Records from a data source:
◇ ◇ ◇

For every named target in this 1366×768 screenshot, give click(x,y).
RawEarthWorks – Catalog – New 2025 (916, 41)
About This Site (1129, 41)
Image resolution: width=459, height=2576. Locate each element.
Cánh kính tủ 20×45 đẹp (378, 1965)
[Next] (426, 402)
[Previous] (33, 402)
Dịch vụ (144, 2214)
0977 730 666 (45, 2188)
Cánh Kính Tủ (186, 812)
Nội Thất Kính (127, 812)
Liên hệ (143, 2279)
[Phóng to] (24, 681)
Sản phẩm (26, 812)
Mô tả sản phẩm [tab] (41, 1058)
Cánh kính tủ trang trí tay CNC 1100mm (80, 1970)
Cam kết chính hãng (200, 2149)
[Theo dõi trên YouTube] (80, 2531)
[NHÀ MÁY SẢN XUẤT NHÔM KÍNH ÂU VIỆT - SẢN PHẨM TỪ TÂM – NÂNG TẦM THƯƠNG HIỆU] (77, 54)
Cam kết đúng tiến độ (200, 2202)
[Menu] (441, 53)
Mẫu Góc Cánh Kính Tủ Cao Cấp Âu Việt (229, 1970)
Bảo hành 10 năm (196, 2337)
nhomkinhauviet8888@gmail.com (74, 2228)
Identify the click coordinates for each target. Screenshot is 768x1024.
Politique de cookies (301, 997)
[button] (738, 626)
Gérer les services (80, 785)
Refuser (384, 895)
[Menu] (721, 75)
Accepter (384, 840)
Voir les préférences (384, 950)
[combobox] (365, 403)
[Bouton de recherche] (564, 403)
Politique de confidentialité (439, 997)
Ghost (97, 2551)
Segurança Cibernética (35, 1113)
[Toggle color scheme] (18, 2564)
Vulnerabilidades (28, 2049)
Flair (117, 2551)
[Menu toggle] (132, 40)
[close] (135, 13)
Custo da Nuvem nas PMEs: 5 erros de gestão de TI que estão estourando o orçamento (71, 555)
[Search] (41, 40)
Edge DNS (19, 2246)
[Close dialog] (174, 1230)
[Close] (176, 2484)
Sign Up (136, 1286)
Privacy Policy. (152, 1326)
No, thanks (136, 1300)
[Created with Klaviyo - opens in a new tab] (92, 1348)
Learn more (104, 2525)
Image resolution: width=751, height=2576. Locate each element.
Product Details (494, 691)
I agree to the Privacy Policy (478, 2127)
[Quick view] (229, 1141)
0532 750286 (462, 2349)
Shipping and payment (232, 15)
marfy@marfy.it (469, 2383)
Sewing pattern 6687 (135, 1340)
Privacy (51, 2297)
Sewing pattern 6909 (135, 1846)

◇ ◇ ◇

Quote the records from their first line to the line with "Mẫu Góc Cánh", inclusive, without adding or dropping anything.

Output of the exercise:
For every named target in this 1366×768 screenshot, give click(x,y).
RawEarthWorks – Catalog – New 2025 (916, 41)
About This Site (1129, 41)
Image resolution: width=459, height=2576. Locate each element.
Cánh kính tủ 20×45 đẹp (378, 1965)
[Next] (426, 402)
[Previous] (33, 402)
Dịch vụ (144, 2214)
0977 730 666 (45, 2188)
Cánh Kính Tủ (186, 812)
Nội Thất Kính (127, 812)
Liên hệ (143, 2279)
[Phóng to] (24, 681)
Sản phẩm (26, 812)
Mô tả sản phẩm [tab] (41, 1058)
Cánh kính tủ trang trí tay CNC 1100mm (80, 1970)
Cam kết chính hãng (200, 2149)
[Theo dõi trên YouTube] (80, 2531)
[NHÀ MÁY SẢN XUẤT NHÔM KÍNH ÂU VIỆT - SẢN PHẨM TỪ TÂM – NÂNG TẦM THƯƠNG HIỆU] (77, 54)
Cam kết đúng tiến độ (200, 2202)
[Menu] (441, 53)
Mẫu Góc Cánh Kính Tủ Cao Cấp Âu Việt (229, 1970)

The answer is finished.